TASK TO COMPLETE: From the Leimbach Park passage, extract word for word everything from "Following the construction" down to "Dorn Mill (Dornmühle).".
Top of TEXT SHOWN
Following the construction on the Leimbach Park, the remaining surrounding plots of land from the former Tonwaren Industrie Wiesloch estate were sold for development use. Bicycle retailer Bike o‘bello Radsportversand purchased 6,300 m2 to construct a new building. Other buildings being redeveloped were the TIW Administration building and the former water-powered Dorn Mill (Dornmühle).

As of 2016, the narrow gauge tracks leading from the Wiesloch Feldbahn and Industrial Museum ended at the road crossing at the north entrance of the Leimbach Park. The extension of the track into the Leimbach Park was agreed by the Environment and Technical committee of the City of Wiesloch in January 2017.
The proposal would use grassed track in the meadow areas of the park. The track extension was discussed by the cities of Walldorf and Wiesloch during the meeting of the Zweckverband Metropolpark Wiesloch-Walldorf joint association on 16 March 2017.
Bottom of TEXT SHOWN
Top of INFORMATION
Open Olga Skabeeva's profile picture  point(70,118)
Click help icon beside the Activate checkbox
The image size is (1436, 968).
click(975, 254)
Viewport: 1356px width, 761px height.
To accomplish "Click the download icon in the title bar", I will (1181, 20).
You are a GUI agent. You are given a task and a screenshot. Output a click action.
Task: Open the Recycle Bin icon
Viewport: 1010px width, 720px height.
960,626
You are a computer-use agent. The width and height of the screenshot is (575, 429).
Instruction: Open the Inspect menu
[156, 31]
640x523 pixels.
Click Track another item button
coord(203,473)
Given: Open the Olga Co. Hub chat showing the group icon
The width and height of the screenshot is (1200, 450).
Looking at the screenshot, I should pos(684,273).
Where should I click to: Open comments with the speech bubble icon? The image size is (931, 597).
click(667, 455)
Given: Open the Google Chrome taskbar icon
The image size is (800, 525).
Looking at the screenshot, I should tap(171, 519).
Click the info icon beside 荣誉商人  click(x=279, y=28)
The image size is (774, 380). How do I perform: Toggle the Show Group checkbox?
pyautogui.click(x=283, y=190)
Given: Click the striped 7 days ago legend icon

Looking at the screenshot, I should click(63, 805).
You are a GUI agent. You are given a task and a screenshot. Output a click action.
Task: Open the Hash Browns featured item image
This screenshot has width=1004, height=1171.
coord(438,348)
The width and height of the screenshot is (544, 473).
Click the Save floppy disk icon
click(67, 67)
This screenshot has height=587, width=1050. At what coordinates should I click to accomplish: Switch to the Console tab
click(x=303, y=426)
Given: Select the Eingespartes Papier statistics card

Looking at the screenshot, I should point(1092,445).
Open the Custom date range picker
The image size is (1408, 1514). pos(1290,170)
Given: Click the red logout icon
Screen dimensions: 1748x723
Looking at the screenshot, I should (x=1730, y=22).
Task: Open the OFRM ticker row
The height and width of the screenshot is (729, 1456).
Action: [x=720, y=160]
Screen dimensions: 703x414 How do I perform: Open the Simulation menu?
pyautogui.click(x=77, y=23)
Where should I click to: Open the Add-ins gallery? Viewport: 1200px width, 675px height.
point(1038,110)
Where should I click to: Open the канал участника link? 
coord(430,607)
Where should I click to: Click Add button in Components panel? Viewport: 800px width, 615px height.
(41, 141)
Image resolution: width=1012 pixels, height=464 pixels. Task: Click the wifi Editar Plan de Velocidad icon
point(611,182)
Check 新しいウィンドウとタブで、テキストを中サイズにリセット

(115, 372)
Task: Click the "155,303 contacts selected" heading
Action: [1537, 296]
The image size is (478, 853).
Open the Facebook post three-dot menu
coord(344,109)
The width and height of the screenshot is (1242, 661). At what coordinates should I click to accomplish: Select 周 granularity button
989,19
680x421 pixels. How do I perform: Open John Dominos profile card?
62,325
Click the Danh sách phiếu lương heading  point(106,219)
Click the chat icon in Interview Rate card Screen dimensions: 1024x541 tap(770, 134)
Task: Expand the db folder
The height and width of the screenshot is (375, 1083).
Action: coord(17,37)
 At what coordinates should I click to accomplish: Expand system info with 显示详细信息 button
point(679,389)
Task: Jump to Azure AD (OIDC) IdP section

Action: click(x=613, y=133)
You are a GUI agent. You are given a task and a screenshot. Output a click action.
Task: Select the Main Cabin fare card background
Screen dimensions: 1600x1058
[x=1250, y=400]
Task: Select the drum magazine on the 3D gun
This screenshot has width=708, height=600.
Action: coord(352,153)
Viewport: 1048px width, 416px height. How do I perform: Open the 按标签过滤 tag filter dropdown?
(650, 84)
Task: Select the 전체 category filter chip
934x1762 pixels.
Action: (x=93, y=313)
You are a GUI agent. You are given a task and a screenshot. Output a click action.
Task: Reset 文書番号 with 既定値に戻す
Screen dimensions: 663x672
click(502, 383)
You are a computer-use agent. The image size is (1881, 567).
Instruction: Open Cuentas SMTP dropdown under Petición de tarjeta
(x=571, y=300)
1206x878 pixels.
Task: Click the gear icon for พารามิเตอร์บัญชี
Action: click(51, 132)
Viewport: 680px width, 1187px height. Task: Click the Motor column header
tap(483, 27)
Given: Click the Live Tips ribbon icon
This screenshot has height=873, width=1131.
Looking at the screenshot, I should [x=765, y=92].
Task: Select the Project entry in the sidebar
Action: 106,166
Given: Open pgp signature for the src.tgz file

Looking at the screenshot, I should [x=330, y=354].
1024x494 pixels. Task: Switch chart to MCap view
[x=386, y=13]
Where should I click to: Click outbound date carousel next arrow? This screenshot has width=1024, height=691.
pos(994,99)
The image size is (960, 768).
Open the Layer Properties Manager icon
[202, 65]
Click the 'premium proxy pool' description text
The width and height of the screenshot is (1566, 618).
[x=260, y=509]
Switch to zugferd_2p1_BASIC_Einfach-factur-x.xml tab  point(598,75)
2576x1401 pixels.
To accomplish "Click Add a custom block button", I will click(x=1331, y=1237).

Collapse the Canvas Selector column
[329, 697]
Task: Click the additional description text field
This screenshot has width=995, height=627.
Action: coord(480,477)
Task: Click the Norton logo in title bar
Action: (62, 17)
Bottom of INFORMATION
SOLUTION FOR THIS EXERCISE:
Following the construction on the Leimbach Park, the remaining surrounding plots of land from the former Tonwaren Industrie Wiesloch estate were sold for development use. Bicycle retailer Bike o‘bello Radsportversand purchased 6,300 m2 to construct a new building. Other buildings being redeveloped were the TIW Administration building and the former water-powered Dorn Mill (Dornmühle).